Just using plain int for a , b and c will allow you to change the code to a simpler
if (a >= b - c && a <= b + c) ...
In addition, as an alternative, 256 * 256 * 256 is only 16 M, and a card of 16 M bits is 2 MB. This means that you can use a lookup table, for example
int index = (a<<16) + (b<<8) + c; if (lookup_table[index>>3] & (1<<(index&7))) ...
but I think a cache failure will make it a lot slower, even if modern processors hate conditional expressions ...
Another alternative is using bit algebra
b - c <= a <= b + c iff - c <= a - b <= c (subtracted b from all terms) iff 0 <= a - b + c <= 2*c (added c to all terms)
this allows you to use only one test
if ((unsigned)(a - b + c) < 2*c) ...
assuming a , b and c are equal to int s. The reason is that if a - b + c negative, then unsigned arithmetic will make it much larger than 2*c (if c is 0..255). This should generate efficient single-branch machine code if the processor has special signature / unsigned comparison commands, such as x86 (ja / jg).
#include <stdio.h> int main() { int err = 0; for (int ia=0; ia<256; ia++) for (int ib=0; ib<256; ib++) for (int ic=0; ic<256; ic++) { unsigned char a = ia; unsigned char b = ib; unsigned char c = ic; int res1 = (a >= ( b - c > 0 ? b - c : 0 ) && a <= ( b + c < 255 ? b + c : 255 )); int res2 = (unsigned(a - b + c) <= 2*c); err += (res1 != res2); } printf("Errors = %i\n", err); return 0; }
On x86 with g ++, the assembler code generated for the res2 test includes only one conditional instruction.
Assembler code for the following loop:
void process(unsigned char *src, unsigned char *dst, int sz) { for (int i=0; i<sz; i+=3) { unsigned char a = src[i]; unsigned char b = src[i+1]; unsigned char c = src[i+2]; dst[i] = (unsigned(a - b + c) <= 2*c); } } .L3: movzbl 2(%ecx,%eax), %ebx ; This loads c movzbl (%ecx,%eax), %edx ; This loads a movzbl 1(%ecx,%eax), %esi ; This loads b leal (%ebx,%edx), %edx ; This computes a + c addl %ebx, %ebx ; This is c * 2 subl %esi, %edx ; This is a - b + c cmpl %ebx, %edx ; Comparison setbe (%edi,%eax) ; Set 0/1 depending on result addl $3, %eax ; next group cmpl %eax, 16(%ebp) ; did we finish ? jg .L3 ; if not loop back for next
Using instead dst[i] = (a<b ? ba : ab); the code gets much longer
.L9: movzbl %dl, %edx andl $255, %esi subl %esi, %edx .L4: andl $255, %edi cmpl %edi, %edx movl 12(%ebp), %edx setle (%edx,%eax) addl $3, %eax cmpl %eax, 16(%ebp) jle .L6 .L5: movzbl (%ecx,%eax), %edx movb %dl, -13(%ebp) movzbl 1(%ecx,%eax), %esi movzbl 2(%ecx,%eax), %edi movl %esi, %ebx cmpb %bl, %dl ja .L9 movl %esi, %ebx movzbl %bl, %edx movzbl -13(%ebp), %ebx subl %ebx, %edx jmp .L4 .p2align 4,,7 .p2align 3 .L6:
And I'm too tired to try to decrypt it (2:28 here)
In any case, longer doesnโt mean that it needs to be slower (at first glance it seems that g ++ decided to expand the loop by writing several elements at a time in this case).
As I said, you must do the actual profiling with your real calculations and your real data.
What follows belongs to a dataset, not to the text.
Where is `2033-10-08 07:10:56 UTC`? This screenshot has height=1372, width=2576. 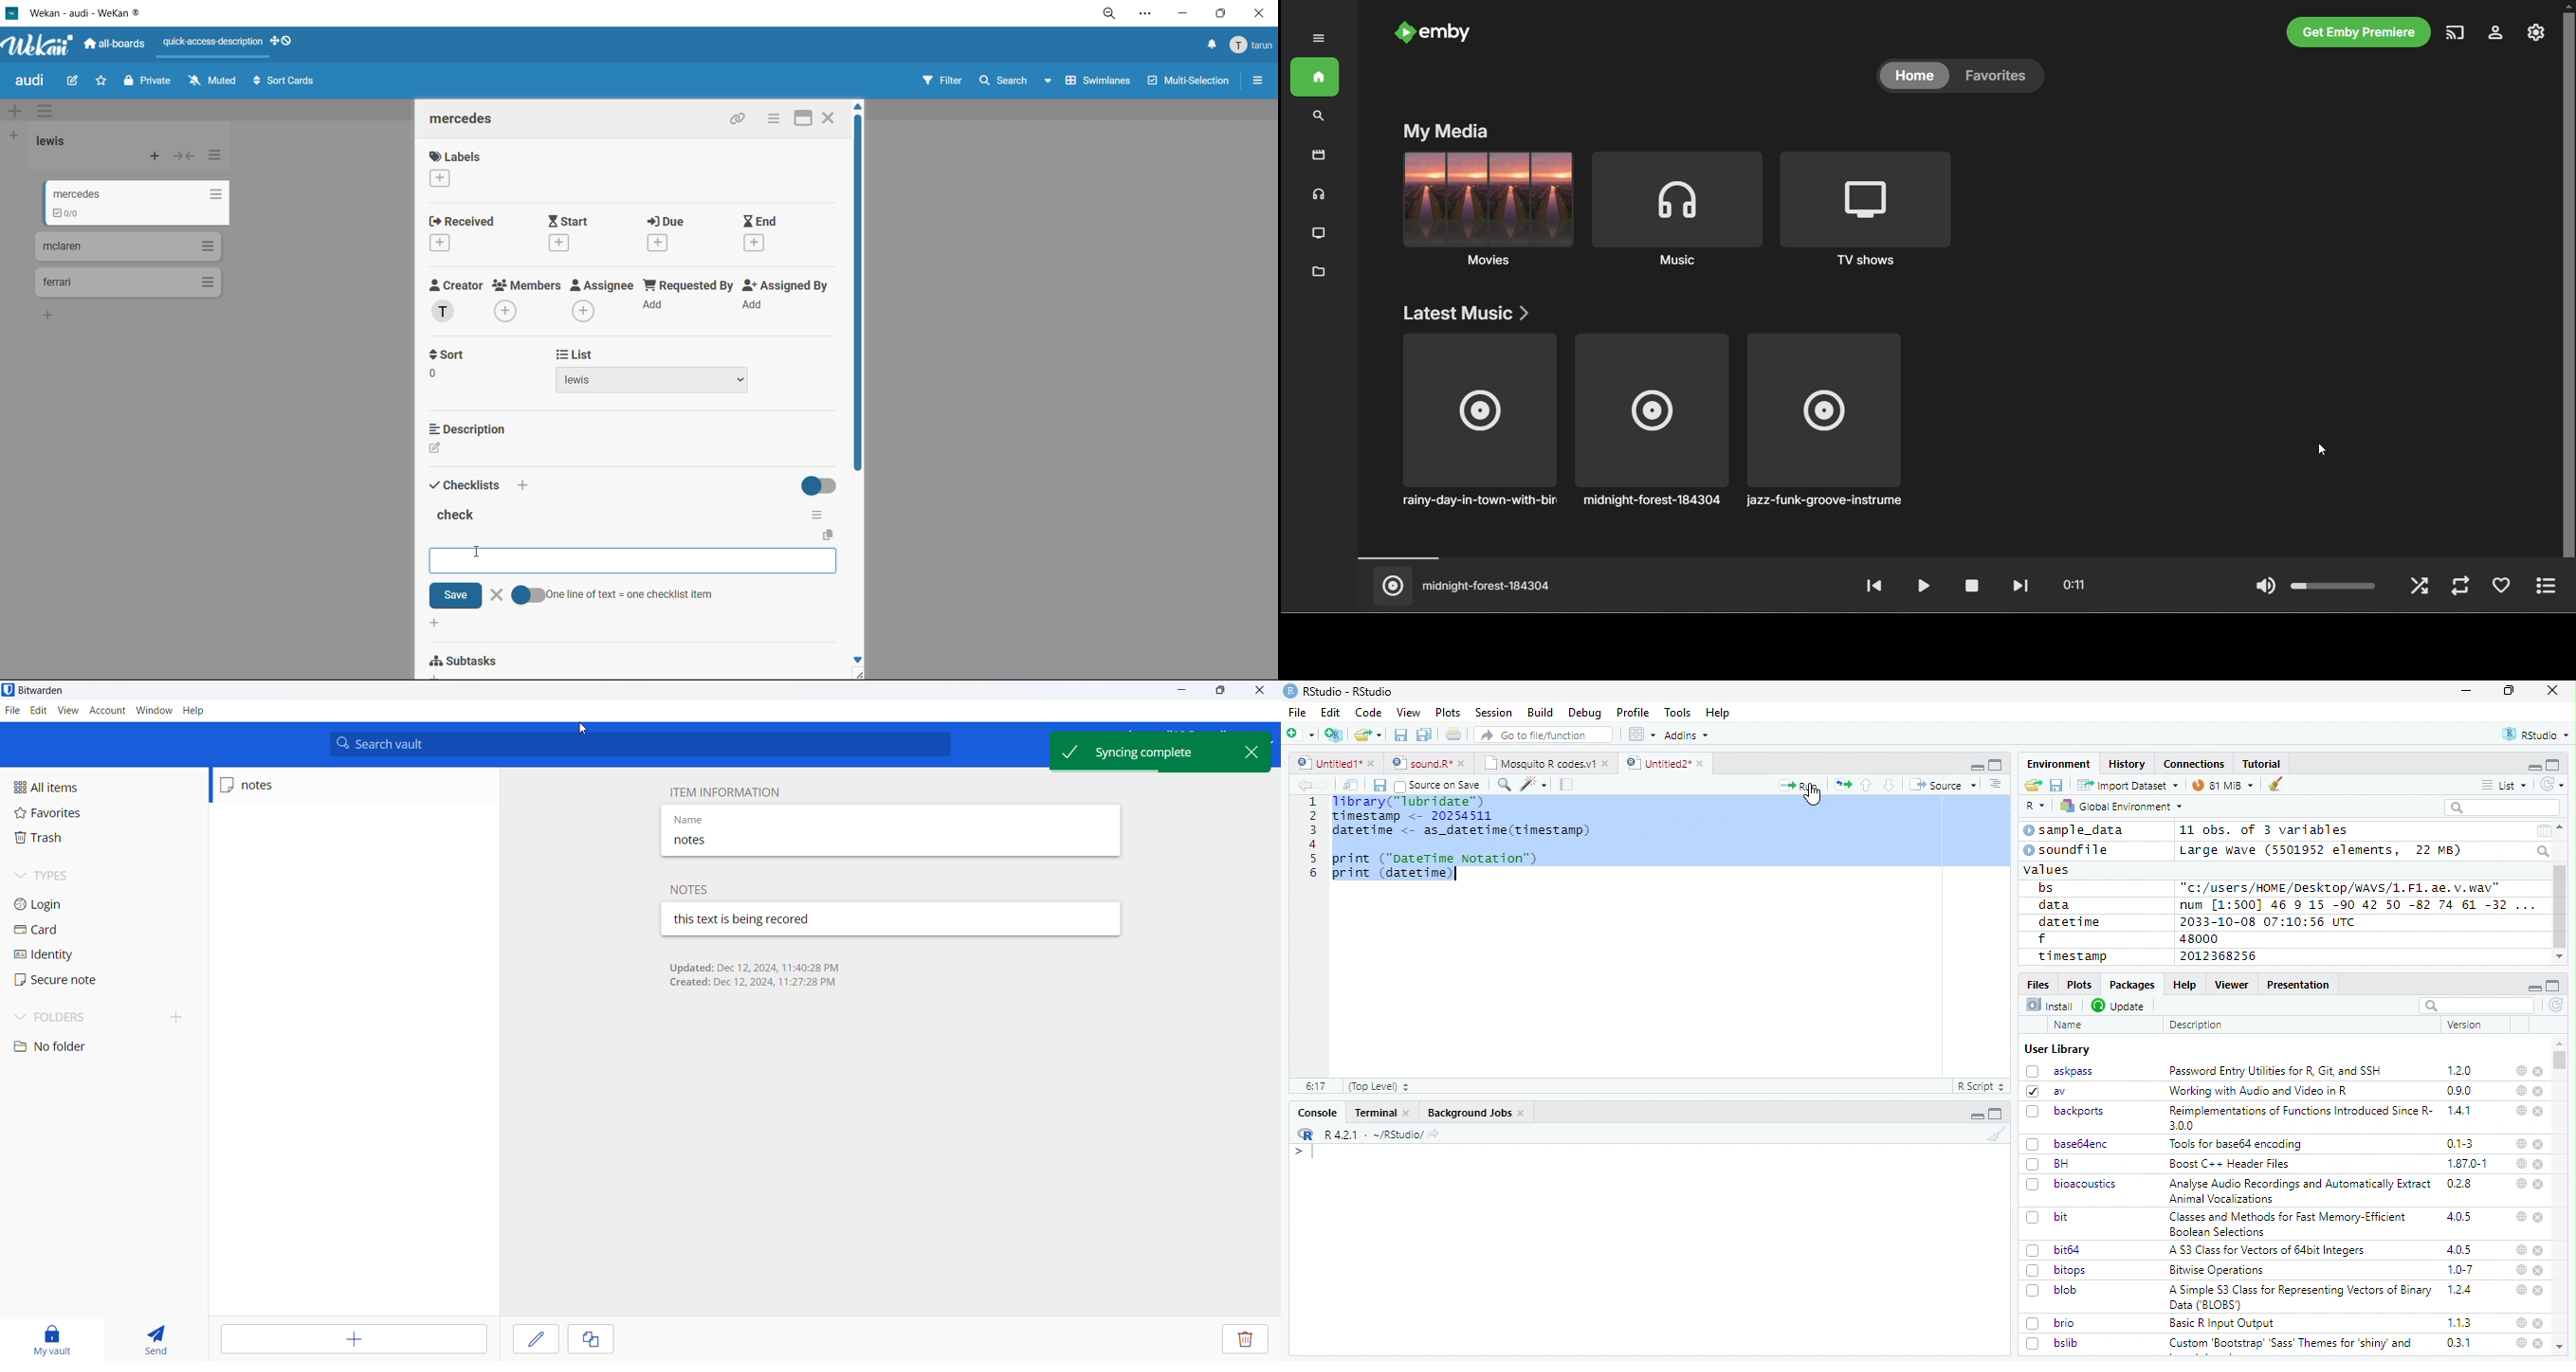
2033-10-08 07:10:56 UTC is located at coordinates (2269, 921).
Please note that if true performance is required, it may be that the best strategy will vary depending on the processor.
For example, Linux does an ae test at boot time to determine which is a faster way to perform the specific computation that is needed in the kernel. Variables are too large (cache size / levels, rod rotation speed, processor clock, chipset, processor type ...).